玉子をめぐる思い出
東北の鉱山町で家具職人を生業としていた祖父の朝の日課は、掃除をして、仏さまにご飯を供え、生卵を飲むこと。
玉子の上にチョッと穴をあけ、はしで少しかき回して、チュっと飲む。
“長生きの秘訣だ”と。
102歳の今、さすがに毎朝玉子を飲んではいないが、その他の日課は健在という。
机の端でカツンと殻にヒビを入れ、ホカホカご飯にそのまま玉子を割り入れ、上から醤油をたらす。
小学生の頃からの腐れ縁のミキがつくる玉子かけご飯は、大雑把で絶品なので、ついつい家でもご飯に直接玉子を割り入れたりして、彼に眉を顰められる。
どぶろくを鍋で沸かして、溶き卵と砂糖を入れて、最後にマッチの火を近づけてボワッと言わせる玉子酒が懐かしいわぁ。

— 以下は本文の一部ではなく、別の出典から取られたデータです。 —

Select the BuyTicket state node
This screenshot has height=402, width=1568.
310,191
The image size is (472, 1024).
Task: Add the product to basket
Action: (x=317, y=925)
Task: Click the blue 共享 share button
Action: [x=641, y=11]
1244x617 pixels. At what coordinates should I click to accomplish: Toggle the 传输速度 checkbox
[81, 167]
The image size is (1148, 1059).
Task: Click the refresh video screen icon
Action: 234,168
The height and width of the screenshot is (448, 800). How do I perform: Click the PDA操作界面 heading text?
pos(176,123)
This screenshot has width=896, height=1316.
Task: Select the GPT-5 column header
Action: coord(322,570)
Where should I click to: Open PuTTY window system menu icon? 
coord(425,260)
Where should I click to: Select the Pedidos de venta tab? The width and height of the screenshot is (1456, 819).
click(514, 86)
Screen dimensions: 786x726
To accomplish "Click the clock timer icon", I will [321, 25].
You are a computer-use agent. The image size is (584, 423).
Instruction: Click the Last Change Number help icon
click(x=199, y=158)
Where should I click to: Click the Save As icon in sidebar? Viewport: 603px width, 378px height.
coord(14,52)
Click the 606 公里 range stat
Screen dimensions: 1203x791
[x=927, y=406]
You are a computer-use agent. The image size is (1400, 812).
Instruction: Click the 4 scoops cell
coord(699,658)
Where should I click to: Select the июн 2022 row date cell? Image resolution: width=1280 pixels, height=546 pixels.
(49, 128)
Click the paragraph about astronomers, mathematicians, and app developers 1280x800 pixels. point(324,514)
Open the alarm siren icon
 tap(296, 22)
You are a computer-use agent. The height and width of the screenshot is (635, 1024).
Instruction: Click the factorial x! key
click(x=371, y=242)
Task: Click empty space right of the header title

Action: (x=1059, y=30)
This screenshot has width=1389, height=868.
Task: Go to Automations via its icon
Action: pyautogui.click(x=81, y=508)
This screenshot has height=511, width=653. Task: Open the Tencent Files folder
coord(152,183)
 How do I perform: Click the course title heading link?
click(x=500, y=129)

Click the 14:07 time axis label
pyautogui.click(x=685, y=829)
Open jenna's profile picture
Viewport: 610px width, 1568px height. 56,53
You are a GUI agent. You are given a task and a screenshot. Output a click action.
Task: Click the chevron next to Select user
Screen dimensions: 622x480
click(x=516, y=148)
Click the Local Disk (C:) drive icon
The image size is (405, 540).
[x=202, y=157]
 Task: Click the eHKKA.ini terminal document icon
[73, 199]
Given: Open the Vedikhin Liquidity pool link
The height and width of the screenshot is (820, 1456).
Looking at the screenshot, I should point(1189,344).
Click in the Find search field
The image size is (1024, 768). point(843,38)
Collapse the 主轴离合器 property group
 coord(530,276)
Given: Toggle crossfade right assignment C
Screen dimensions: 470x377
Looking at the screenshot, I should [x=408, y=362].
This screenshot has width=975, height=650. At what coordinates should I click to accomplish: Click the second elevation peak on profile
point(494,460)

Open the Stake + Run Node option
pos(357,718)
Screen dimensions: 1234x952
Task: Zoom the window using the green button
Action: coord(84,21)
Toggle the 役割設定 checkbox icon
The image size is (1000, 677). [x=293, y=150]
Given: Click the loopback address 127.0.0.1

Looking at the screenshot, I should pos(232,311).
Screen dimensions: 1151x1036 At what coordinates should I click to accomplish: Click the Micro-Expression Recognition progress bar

病気をするとつくってもらえてねぇ。
ばぁちゃんが亡くなってから、真似してつくってみたりしたんだけど、どうしてもあの味じゃないのよ。
まぁ、今思うと、病気の子どもに飲ませるものじゃない気がするけどね、おおらかな時代よねぇ、
時々湧いてくる母の思いで話に、祖母の遠き影法師。
“玉子が入ったミルクセーキが好き”だと言うわりに、祖母は2口ほど含んで、コップを置いてしまった。
“かなり体調が悪そうだ”“病院で検査しては”と大人たちが話しあっているうちに、祖母は倒れて泉門に入ってしまった。
そういえば私は、子どもたちにミルクセーキをつくったことがないなぁ。